Task directions | Given the listing below, the answer must be only the number of lines containing the string "computer".

Data extracts |
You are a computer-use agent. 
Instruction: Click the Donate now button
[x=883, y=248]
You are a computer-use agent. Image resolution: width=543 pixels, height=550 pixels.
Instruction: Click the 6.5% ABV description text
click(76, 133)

--

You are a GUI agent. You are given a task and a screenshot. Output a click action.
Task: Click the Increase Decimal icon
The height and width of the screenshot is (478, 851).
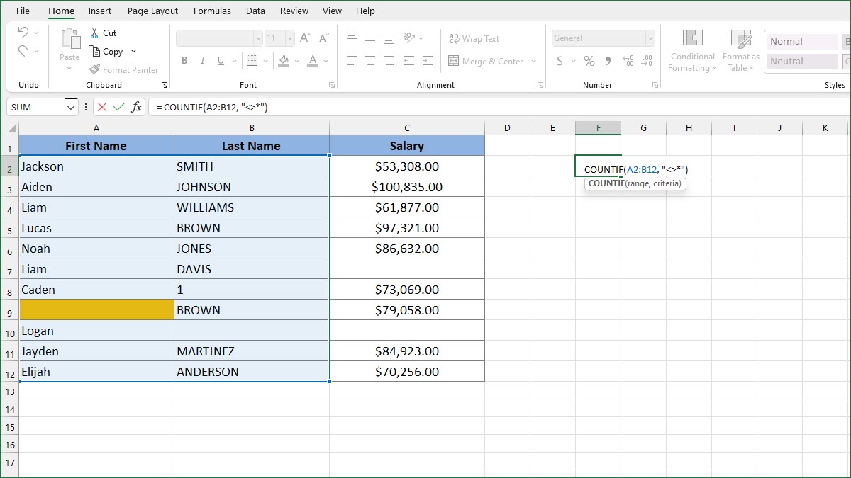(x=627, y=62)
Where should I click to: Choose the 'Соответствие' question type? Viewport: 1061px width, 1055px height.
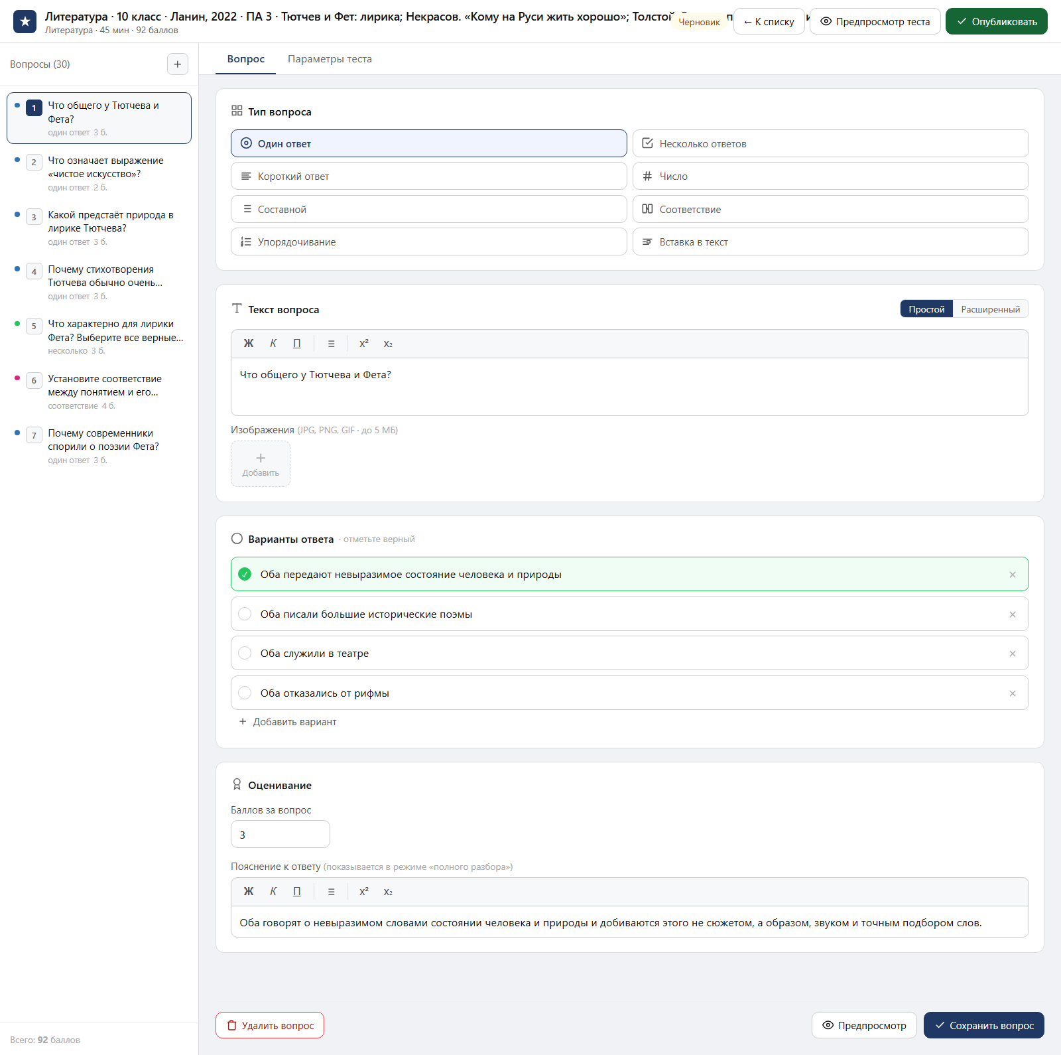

==

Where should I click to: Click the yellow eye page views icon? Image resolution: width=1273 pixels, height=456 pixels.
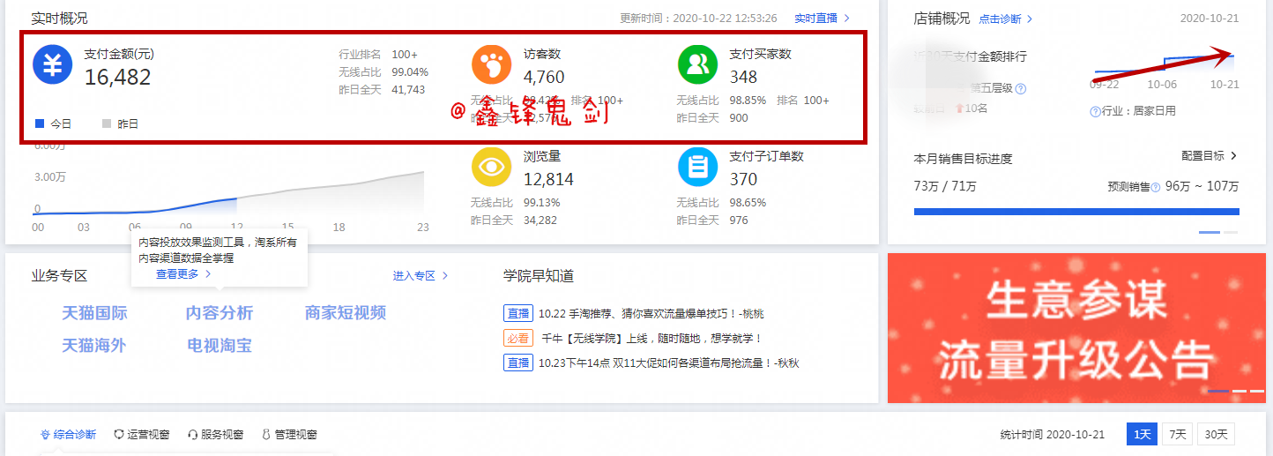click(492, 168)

Response below | 2